Cada palavra dela é uma facada. Tento me segurar, engolir o choro, mas sinto os olhos arderem. Não posso mostrar fraqueza. Não na frente dela. Mas são anos de humilhações, de desrespeitos, de palavras duras e que me ferem mais que facas afiadas.
— Mas, mãe, eu só peguei um pedaço de bolo... estou com fome — minha voz sai pequena, um fio que mal consigo ouvir. Deveria me manter calada, não retrucar suas ordens, mas estou com fome. Minha mente nem raciocina direito. Apenas um pouco de comida seria suficiente para acabar com essa dor no meu estômago.
— Se estava com fome, por que não comeu uma fruta? — ela rebate, como se fosse óbvio. — Você nunca segue a dieta, garota. Olha, como sua irmã é linda.
Olho para Aysha. Ela está sentada à mesa, comendo uma salada de frutas, como sempre, perfeita em sua pele impecável, cabelo brilhante e sorriso vitorioso. Ela nem precisa de dieta, mas faz questão de se exibir. Quando percebe que minha mãe está me comparando a ela, abre um sorriso satisfeito. Ela é um monstro e tudo isso é moldado por nossa mãe. Tudo que ela faz é por respaldo dela. Inferniza-me porque nossa mãe permite, aplaude suas atitudes.
— Ela gosta de ser uma baleia, mãe. Deixa essa Fiona comer até explodir.
O riso dela é cruel, cheio de desprezo, e minha mãe ri junto. Não é a primeira vez que ouço isso. E sei que não será a última.
— Você vai ficar sem comer até o jantar. Já passo vergonha demais quando saio com você. Não vou deixar que engorde ainda mais.
Meus olhos se enchem de lágrimas e minha barriga ronca pela falta de alimento.

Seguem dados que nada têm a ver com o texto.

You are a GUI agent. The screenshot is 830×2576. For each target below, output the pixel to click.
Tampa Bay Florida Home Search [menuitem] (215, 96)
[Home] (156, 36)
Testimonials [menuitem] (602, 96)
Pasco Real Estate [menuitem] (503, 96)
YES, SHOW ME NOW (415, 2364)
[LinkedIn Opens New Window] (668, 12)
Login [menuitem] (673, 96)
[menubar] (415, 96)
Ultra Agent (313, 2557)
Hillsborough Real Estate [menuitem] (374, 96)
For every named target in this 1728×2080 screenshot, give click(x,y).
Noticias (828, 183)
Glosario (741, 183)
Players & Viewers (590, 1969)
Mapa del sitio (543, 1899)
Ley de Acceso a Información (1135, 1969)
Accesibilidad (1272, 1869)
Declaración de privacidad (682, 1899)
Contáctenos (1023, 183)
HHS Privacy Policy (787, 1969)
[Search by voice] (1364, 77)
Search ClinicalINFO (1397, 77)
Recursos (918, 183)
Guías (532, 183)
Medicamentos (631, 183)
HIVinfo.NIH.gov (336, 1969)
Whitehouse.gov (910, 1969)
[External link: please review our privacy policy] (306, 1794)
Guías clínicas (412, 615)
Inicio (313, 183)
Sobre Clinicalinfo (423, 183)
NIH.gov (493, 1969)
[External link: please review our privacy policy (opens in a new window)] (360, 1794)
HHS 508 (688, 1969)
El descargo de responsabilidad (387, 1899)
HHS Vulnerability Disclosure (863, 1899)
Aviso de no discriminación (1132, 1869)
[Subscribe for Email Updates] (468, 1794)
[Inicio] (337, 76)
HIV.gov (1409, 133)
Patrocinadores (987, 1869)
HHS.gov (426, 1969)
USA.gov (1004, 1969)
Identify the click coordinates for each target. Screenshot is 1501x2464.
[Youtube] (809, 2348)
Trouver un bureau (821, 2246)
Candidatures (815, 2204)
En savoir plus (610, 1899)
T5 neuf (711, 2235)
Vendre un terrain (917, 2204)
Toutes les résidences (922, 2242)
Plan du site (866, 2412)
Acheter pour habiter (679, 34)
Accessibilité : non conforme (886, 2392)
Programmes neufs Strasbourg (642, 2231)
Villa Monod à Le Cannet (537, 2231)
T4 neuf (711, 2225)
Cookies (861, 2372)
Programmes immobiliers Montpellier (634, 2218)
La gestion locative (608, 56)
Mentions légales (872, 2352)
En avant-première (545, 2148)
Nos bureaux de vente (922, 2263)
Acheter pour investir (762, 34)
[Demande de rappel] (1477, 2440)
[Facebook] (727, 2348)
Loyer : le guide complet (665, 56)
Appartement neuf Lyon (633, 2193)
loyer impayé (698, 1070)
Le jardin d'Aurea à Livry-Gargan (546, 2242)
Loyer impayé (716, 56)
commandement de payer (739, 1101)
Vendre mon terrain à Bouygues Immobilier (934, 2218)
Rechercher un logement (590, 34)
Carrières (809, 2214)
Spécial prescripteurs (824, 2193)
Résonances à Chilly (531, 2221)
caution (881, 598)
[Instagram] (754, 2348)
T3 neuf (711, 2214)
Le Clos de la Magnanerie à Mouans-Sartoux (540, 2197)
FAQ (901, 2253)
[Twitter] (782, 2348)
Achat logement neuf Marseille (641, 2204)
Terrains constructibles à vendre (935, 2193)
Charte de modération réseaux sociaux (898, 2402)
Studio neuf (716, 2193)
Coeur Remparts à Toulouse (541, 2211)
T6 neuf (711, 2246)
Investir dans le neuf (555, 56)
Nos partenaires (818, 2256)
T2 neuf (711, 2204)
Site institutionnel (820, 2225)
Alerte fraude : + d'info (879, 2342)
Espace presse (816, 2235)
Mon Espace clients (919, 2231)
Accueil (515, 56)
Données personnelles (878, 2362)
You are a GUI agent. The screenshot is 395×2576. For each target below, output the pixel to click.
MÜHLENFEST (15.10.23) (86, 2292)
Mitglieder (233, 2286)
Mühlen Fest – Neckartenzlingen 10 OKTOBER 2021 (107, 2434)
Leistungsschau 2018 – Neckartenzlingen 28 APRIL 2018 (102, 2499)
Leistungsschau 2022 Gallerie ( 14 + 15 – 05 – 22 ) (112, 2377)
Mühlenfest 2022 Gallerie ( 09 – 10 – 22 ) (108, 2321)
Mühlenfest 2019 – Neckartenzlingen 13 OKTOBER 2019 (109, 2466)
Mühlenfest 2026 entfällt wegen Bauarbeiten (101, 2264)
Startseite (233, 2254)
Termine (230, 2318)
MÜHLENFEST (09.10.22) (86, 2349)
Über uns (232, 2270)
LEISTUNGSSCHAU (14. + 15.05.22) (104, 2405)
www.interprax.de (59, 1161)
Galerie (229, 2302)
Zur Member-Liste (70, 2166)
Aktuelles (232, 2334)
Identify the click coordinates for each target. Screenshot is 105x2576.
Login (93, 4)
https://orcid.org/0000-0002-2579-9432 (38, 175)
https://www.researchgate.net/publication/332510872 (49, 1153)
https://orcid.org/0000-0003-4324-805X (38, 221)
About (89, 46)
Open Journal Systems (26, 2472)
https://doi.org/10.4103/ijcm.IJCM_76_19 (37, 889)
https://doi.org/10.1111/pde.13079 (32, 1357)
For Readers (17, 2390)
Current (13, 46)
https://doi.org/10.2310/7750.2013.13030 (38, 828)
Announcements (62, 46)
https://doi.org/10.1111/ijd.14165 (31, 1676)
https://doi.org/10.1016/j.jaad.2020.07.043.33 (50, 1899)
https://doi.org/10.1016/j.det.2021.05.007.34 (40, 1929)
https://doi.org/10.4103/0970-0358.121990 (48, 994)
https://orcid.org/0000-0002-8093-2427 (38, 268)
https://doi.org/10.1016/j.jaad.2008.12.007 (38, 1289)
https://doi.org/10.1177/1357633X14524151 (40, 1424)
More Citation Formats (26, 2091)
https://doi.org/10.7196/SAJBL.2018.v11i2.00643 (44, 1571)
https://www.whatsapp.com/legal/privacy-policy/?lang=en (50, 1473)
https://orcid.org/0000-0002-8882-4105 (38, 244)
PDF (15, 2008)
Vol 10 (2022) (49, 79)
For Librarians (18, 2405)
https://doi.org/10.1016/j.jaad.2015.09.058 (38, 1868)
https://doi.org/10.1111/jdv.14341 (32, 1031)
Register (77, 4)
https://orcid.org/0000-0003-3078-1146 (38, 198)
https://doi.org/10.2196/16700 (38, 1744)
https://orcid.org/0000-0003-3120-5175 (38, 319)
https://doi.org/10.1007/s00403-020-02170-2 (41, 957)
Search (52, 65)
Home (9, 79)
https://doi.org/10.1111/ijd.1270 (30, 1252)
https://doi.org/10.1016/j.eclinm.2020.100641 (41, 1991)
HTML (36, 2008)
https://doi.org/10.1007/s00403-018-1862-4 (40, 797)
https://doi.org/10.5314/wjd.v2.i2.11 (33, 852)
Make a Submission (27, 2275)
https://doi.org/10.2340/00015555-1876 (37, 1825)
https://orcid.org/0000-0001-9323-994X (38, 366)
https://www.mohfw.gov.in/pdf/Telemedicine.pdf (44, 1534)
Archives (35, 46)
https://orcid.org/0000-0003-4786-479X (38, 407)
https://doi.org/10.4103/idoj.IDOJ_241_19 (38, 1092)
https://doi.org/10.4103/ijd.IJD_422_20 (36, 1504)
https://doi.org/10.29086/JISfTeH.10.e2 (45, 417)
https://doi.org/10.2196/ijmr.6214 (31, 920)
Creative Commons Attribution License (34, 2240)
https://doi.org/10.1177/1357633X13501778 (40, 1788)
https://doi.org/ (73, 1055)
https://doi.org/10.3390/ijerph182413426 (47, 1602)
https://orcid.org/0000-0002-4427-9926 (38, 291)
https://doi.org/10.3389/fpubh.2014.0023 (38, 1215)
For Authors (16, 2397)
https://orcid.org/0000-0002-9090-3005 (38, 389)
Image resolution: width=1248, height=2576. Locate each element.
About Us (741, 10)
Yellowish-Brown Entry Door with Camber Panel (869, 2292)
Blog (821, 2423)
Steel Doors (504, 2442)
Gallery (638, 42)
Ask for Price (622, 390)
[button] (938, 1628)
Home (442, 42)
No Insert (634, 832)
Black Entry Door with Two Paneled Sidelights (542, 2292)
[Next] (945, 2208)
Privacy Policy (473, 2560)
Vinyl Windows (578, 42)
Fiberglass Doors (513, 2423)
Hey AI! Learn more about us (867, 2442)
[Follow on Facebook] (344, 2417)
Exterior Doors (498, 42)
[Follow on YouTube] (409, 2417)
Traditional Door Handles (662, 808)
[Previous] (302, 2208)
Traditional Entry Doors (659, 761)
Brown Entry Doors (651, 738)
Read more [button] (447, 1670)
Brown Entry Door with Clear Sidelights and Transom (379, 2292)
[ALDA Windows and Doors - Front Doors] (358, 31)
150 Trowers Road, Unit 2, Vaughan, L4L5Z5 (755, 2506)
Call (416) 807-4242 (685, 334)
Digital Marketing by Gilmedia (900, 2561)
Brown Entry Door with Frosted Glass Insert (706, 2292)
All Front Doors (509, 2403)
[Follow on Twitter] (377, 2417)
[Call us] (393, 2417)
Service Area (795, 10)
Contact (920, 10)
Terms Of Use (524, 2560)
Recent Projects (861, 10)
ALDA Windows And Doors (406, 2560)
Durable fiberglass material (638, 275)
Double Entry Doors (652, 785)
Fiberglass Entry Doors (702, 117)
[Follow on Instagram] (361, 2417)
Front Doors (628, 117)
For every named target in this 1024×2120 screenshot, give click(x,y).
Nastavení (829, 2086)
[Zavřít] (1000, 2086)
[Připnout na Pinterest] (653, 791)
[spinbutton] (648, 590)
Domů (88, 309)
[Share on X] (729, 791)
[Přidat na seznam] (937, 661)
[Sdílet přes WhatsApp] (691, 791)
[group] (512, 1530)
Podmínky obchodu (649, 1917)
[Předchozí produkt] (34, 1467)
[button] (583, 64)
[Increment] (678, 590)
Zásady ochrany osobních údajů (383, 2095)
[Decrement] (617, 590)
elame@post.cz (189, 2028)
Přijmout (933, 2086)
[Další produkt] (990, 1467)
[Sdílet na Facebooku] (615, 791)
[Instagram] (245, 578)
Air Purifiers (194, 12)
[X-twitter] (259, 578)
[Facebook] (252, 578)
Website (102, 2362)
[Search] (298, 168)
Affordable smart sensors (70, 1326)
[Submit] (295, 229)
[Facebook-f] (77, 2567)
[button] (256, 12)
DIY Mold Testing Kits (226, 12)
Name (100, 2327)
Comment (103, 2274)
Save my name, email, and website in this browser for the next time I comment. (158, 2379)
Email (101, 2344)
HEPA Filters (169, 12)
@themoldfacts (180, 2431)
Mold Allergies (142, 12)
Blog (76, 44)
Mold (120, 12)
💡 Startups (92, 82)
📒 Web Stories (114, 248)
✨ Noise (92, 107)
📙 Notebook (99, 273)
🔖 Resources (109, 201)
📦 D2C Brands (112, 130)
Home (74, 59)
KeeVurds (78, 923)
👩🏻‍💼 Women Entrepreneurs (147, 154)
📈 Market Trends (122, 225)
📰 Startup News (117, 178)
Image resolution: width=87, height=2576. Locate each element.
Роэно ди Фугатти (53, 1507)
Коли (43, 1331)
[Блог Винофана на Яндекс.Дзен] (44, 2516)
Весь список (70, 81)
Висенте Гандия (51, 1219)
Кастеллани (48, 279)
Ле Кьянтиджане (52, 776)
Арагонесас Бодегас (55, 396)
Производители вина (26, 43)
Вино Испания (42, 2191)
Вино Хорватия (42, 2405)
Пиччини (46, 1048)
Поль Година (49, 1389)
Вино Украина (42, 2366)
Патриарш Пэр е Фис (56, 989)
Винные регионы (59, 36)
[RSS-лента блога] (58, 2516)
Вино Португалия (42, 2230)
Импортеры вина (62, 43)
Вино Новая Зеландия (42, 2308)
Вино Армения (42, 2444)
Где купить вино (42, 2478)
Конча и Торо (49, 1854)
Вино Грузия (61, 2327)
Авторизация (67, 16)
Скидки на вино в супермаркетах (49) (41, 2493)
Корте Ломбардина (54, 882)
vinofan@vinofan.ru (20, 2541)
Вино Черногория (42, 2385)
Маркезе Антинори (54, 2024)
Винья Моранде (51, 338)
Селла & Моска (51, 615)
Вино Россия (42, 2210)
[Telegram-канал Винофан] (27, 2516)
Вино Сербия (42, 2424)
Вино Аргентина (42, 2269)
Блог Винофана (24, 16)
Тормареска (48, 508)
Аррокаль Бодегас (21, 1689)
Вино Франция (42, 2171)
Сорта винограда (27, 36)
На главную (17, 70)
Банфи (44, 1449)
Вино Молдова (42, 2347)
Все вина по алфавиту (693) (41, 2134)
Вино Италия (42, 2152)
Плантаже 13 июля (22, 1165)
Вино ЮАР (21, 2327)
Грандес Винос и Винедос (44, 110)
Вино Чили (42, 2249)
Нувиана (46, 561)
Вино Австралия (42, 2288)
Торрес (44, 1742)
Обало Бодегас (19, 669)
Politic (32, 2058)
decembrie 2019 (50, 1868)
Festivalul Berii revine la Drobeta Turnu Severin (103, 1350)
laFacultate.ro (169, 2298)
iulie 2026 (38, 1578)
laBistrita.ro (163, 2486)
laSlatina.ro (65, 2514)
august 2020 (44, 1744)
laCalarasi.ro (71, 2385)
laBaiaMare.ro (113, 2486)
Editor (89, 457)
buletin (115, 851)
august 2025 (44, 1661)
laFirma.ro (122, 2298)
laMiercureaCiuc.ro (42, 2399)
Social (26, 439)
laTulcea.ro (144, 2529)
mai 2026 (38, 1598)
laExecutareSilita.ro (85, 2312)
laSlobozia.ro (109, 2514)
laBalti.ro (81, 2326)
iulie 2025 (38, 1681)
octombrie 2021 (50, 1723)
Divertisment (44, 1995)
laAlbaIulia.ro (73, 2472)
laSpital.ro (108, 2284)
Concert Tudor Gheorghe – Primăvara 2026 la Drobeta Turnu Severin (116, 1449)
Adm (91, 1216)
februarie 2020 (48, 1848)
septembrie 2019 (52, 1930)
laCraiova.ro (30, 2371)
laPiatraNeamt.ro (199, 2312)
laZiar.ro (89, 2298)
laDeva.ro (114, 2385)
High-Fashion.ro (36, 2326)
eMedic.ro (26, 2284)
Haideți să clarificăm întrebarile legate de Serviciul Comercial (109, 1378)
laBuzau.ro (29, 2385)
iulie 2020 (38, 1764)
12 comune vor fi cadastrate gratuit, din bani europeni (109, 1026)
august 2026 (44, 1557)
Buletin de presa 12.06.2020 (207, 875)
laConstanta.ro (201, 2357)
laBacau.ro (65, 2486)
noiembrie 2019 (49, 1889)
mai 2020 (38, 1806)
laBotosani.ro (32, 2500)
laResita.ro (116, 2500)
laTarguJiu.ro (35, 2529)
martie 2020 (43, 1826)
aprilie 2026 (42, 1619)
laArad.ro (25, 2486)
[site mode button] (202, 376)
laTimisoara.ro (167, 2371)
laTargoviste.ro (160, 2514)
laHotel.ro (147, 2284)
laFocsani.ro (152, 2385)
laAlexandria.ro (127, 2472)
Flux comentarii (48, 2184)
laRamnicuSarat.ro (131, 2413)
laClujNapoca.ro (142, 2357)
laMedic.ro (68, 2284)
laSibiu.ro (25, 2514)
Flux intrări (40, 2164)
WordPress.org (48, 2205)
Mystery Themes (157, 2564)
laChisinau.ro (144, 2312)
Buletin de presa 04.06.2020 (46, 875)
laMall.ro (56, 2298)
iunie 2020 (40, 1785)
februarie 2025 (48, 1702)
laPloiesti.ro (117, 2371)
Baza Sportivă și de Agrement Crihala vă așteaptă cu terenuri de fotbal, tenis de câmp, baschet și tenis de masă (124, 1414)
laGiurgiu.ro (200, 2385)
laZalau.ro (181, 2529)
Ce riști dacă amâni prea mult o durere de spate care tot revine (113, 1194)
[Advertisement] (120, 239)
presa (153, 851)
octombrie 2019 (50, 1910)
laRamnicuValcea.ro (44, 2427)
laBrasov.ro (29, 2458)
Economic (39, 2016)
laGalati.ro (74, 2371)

Com as dietas malucas que minha mãe me obriga a fazer, só havia comido ontem à tarde.
— Mas, mãe... — tento implorar, mas ela me corta.
— Sem "mas", Âmbar! Para o seu quarto. Não quero olhar para a sua cara até o jantar.
— Essa menina só me envergonha! Eu nem deveria ter tido você — ela grita, surtando por minha causa mais uma vez. — Eu já tinha três filhos e não queria mais um, mas o idiota do seu pai não se cuidou, e aqui estamos nós, com uma filha que só nos envergonha e dá dor de cabeça. Ai, que ódio.
— Mãe...
— Para o seu quarto, Âmbar! Não quero olhar para a sua cara até o jantar. O que fiz para merecer uma filha assim? — Corta-me aos gritos.
Corri para o meu quarto.
— E cuidado para não cair e descer rolando as escadas! — Aysha gritou e riu com meus irmãos. Eles estavam na sala ouvindo tudo, mas não me defendem, pelo contrário, se juntam a elas para me fazer sentir a pior pessoa desse mundo.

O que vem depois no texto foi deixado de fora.